What Happened When Hitler Took on Germany's Central Banker

13 JumpCrisscross 6 7/28/2025, 7:45:09 PM theatlantic.com ↗

Comments (6)

duxup · 3h ago
IIRC the German economic situation just before WWII broke out was dire. With massive deficit spending and economic imbalance meant they had driven the economy to the edge of an economic cliff and had nowhere to go but war. I assume removal of any educated / reasonable administrators was part of getting that process going.
bix6 · 2h ago
“a fiscal conservative who subscribed to the “golden rule” of banking, which stipulated that a country’s indebtedness should never exceed its obligations.”

Hahaha how far we’ve come. The kids will pay for it genau.

hattmall · 2h ago
What does this mean exactly? "Indebtedness should never exceed obligations."
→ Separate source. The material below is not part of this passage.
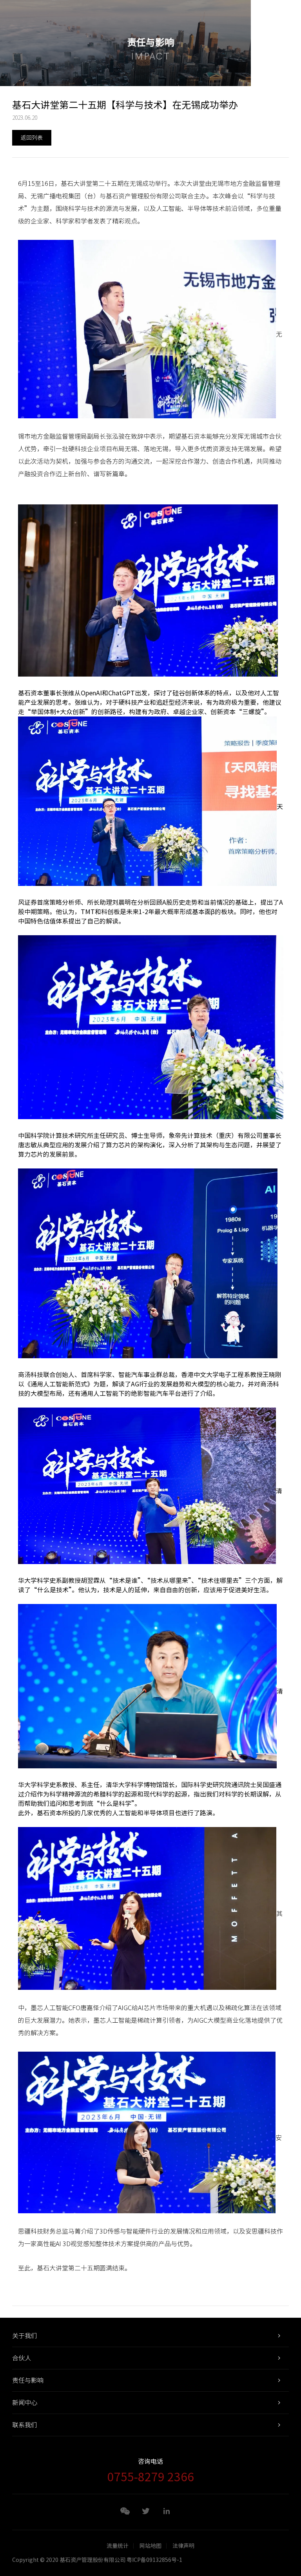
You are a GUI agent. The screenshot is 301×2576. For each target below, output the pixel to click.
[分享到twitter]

Isn't indebtedness an obligation? So are they not the same thing?

Jtsummers · 1h ago
What it's legally obliged to do (or spend, in this case).

In many countries, there's obligatory spending and discretionary spending. His perspective (per this, never read about him before) was that you should not take on more debt than is actually required to meet the obligations. Skip the discretionary spending if it would lead to debt.

For a household analogy: If you have $50 in the bank and a $100 electric bill, go $50 into debt. If you have $50 in the bank and want to go to a dinner that will cost $100, skip the dinner.

> Isn't indebtedness an obligation? So are they not the same thing?

Indebtedness is a consequence, paying off debts can be an obligation.

mitchbob · 2h ago
southernplaces7 · 1h ago
TL;DR: Hitler demanded that he do as Hitler wanted. The central banker said No and claimed the law protected his institutional independence. Hitler acknowledged this, but said that he'd just get rid of him extra-legally. The fearful central banker resigned his post in less than 2 months after Hitler became chancellor, got himself fobbed off to an ambassadorship in which he humiliatingly spent time propagandizing on the Nazis behalf, and was replaced at the central bank by a Hitler Lackey who did as Hitler wanted.

Fin.

The headline implies a vigorous resistance to authoritarian control, that didn't at all happen.